A loose plot develops out of this affinity with language when Vivian pins a notice to a tree: “I want a friend called Penelope. When I know her well enough, I’ll ask her why she doesn’t rhyme with Antelope.” The new friend, actually called Elaine, is another oddball character. Struggling herself with mother issues and an obsession with painting cats, Elaine/Penelope doesn’t judge. More importantly, she promises she’ll organise a vertical burial for Vivian, which is all Vivian has ever wanted in a friend.
The black comedy gives the book a jaunty quality that complements the dazzling trip around Dublin. From the “soot-streaked backs of the buildings at the junction of George’s Street and Dame Street” to the “fierce bang of hops from the Guinness factory, a smell somewhere between meat and toffee”, Lally uses Vivian’s otherworldly perspective to bring the city to life.
From Dublin, the author studied English in Trinity and came to prominence through the Irish Writers Centre's 2014 Novel Fair initiative. Her debut recalls the work of another Irish debutant, Sara Baume, whose acclaimed novel Spill Simmer Falter Wither was published earlier this year. The loner narrators of both books offer unique takes on modern Ireland, a country where many are struggling. In a scene that is reminiscent of Ray's refuge at the beach in Spill, Lally's Vivian ponders the world through landscape: "I used to think if I found the perfect shell I would find the shape of the world, but I was always disappointed."

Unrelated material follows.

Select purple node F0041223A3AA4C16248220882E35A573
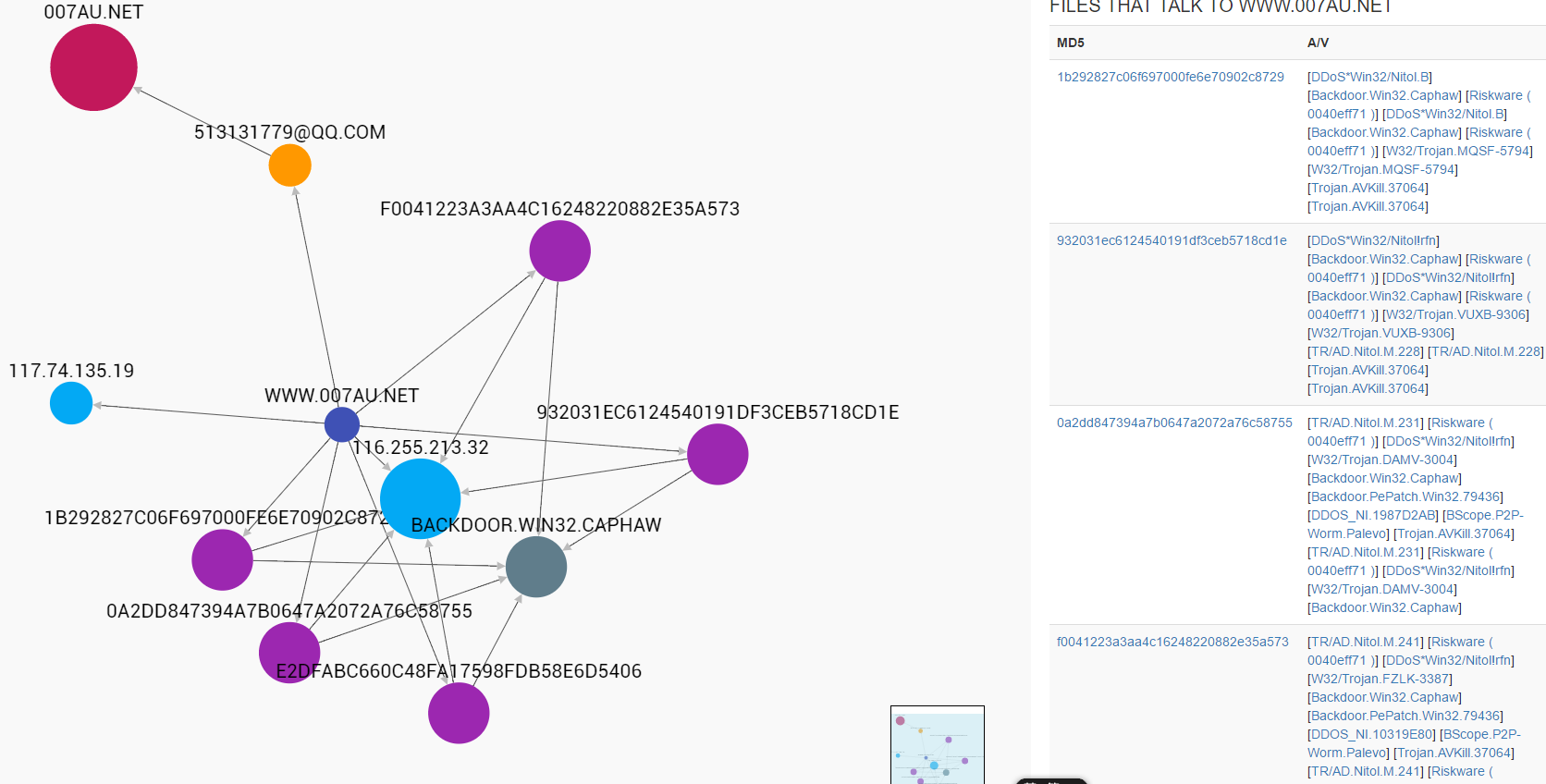Screen dimensions: 1546x784 [559, 251]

Unskilled and unexperienced, Vivian fills her days with whimsical pursuits – a party of blue foods, trawling through her great-aunt’s library to compile a list of the books’ final words, digging herself a stand-up grave in the garden. Her busybody neighbours observe her behaviour, aghast: “Ah Vivian, would you look at yourself, a grown woman up a tree on a day like today.”
But for all its whimsy, at the heart of Eggshells is the desperation of a character who clings to language as a code to understand a world from which she's excluded. Vivian's hunt for meaning through language brings to mind another Burgess comment, that all novels are to some degree experimental, but it is their language that makes them spectacular. As Vivian eavesdrops on society's conversations, what she hears tells its own sorry tale: "They each talk as if the other wasn't there. They would shove their words into the ears of a cockroach if they thought it would listen."